Kellhus atacó primero, pero su espada retrocedió ante la malla que el nohombre llevaba debajo de la capa. Se agachó, esquivó el contraataque del nohombre y le barrió las piernas para hacer que perdiera el equilibrio. El nohombre cayó de espaldas, pero logró volver a ponerse en pie sin esfuerzo. La risa atronó desde la cara cubierta.

—Muy memorable —gritó, cayendo sobre el monje.

Y Kellhus se sintió atrapado. Una lluvia de poderosos golpes le obligó a retroceder, y se alejó del árbol muerto. El anillo de acero dunyaino y el nimil del nohombre restallaban en el aire de la cumbre azotada por el viento. Pero Kellhus percibió el momento, aunque fue mucho, mucho más breve de lo que lo había sido con los sranc.

Se introdujo en ese breve instante y la sobrenatural hoja se alejó más de su blanco y se clavó todavía más en el aire vacío. Entonces, la espada de Kellhus alcanzó el cuerpo de la oscura figura; cortó y pinchó la armadura, e hizo trizas la macabra capa, pero no logró que derramara sangre.

—¿Qué eres? —gritó el nohombre, enfurecido.

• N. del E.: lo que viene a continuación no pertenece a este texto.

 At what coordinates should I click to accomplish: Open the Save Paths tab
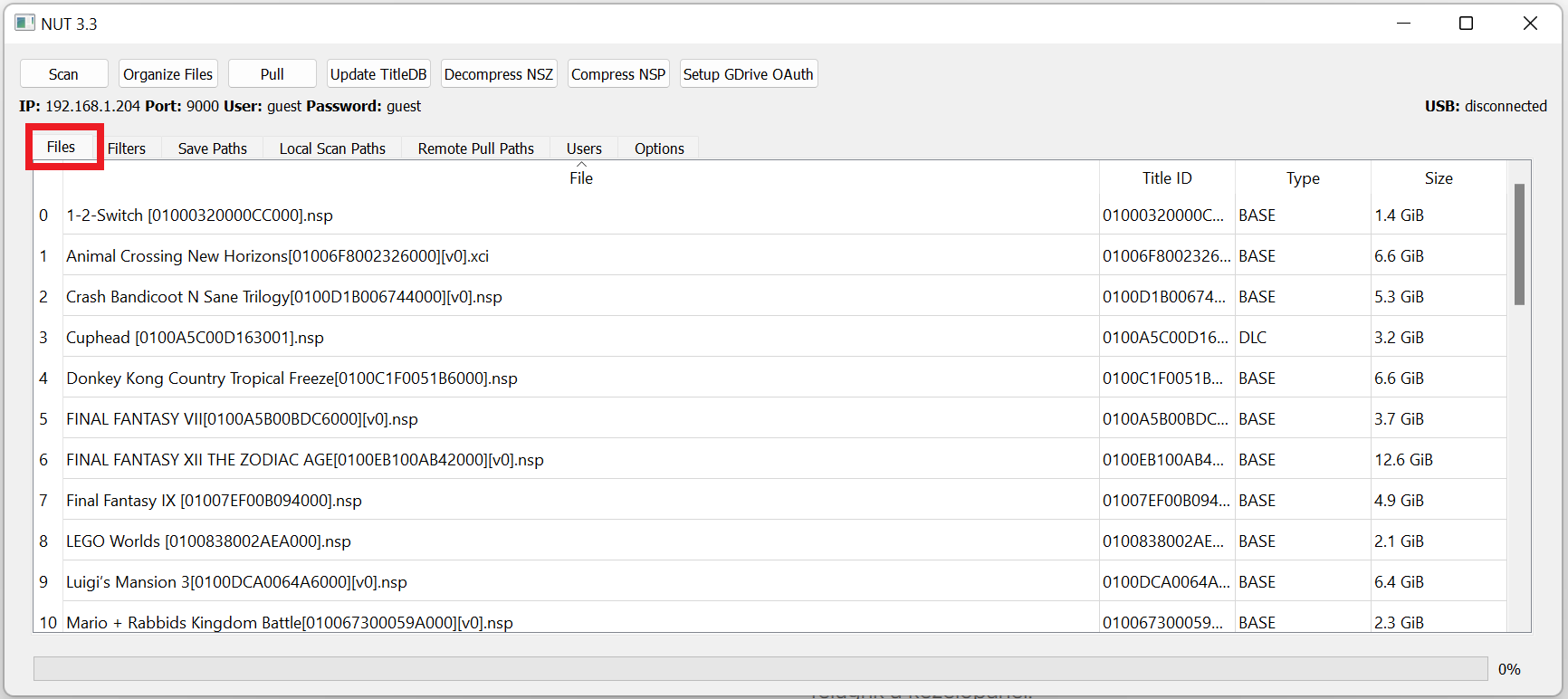point(213,148)
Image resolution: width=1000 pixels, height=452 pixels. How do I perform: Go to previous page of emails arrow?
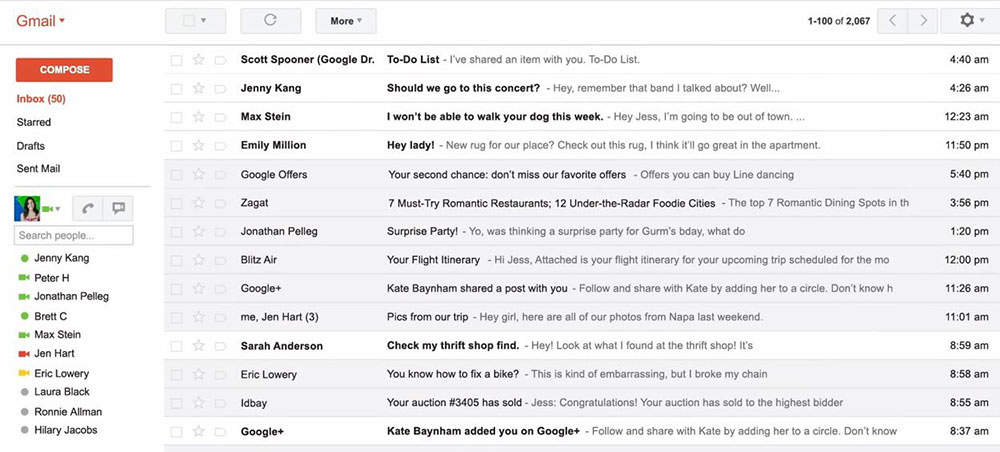click(x=894, y=20)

Había un espacio entre ellos, pero los cruces eran infinitos…

Kellhus le rajó la barbilla descubierta al nohombre. La sangre, negra en la penumbra, le salpicó el pecho. Un segundo golpe y la asombrosa espada salió deslizándose sobre la nieve y el hielo.

Mientras Kellhus saltaba, el nohombre fue dando tumbos de espaldas y cayó. La punta de la espada de Kellhus, colocada sobre la abertura de su casco, le acalló.

Bajo la gélida lluvia, el monje respiró sin alterarse, con la mirada puesta en la figura caída. Pasaron varios segundos. Entonces podía empezar el interrogatorio.

—Responderás a mis preguntas —le instruyó Kellhus sin pasión en la voz.

El nohombre rió misteriosamente.

—Pero la pregunta eres tú, Anasurimbor.

Y entonces vino la palabra, la palabra que, al oírla, desgarraba el intelecto.

Una furiosa incandescencia. Como un pétalo soplado de la palma de la mano, Kellhus fue derribado y cayó de espaldas. Se deslizó sobre la nieve y, asombrado, trató de ponerse en pie. Observó, absorto, cómo el nohombre se levantaba en seguida, como tirado de un hilo. Una luz pálida, acuosa, formaba una esfera a su alrededor. La lluvia helada chisporroteaba y siseaba contra ella. Tras él se erigía el gran árbol.

«¿Brujería? Pero ¿cómo puede ser?»

Kellhus huyó, corrió por entre los edificios en ruinas hendiendo la nieve. Se deslizó sobre el hielo y resbaló en el extremo más lejano de las cumbres, fue derribado por las infames ramas de los árboles. Volvió a ponerse en pie y se abrió paso entre la áspera maleza. Algo como un trueno retumbó en el aire, y grandes, cegadores incendios ardieron entre los abetos a su espalda. El fuego le envolvió y corrió más de prisa, hasta que las laderas se convirtieron en abismos, y el bosque oscuro, en un torrente de confusión.

—¡Anasurimbor! —gritó una voz sobrenatural, rompiendo el silencio invernal—. ¡Corre, Anasurimbor! —tronó—. ¡Me acordaré!

Una risa como un trueno, y el bosque que quedaba a su espalda fue desgarrado por más luces feroces, que fracturaron la penumbra circundante. Kellhus vio cómo su propia sombra huía, titilando, tras él.

El aire frío le hirió los pulmones, pero corrió mucho más rápidamente de lo que los sranc le habían hecho correr.

«¿Brujería? ¿Es ésta una más de las lecciones que debo aprender, Padre?»

La fría noche cayó. En algún lugar, en medio de la oscuridad, aullaron los lobos. Parecían decir que Shimeh estaba demasiado lejos.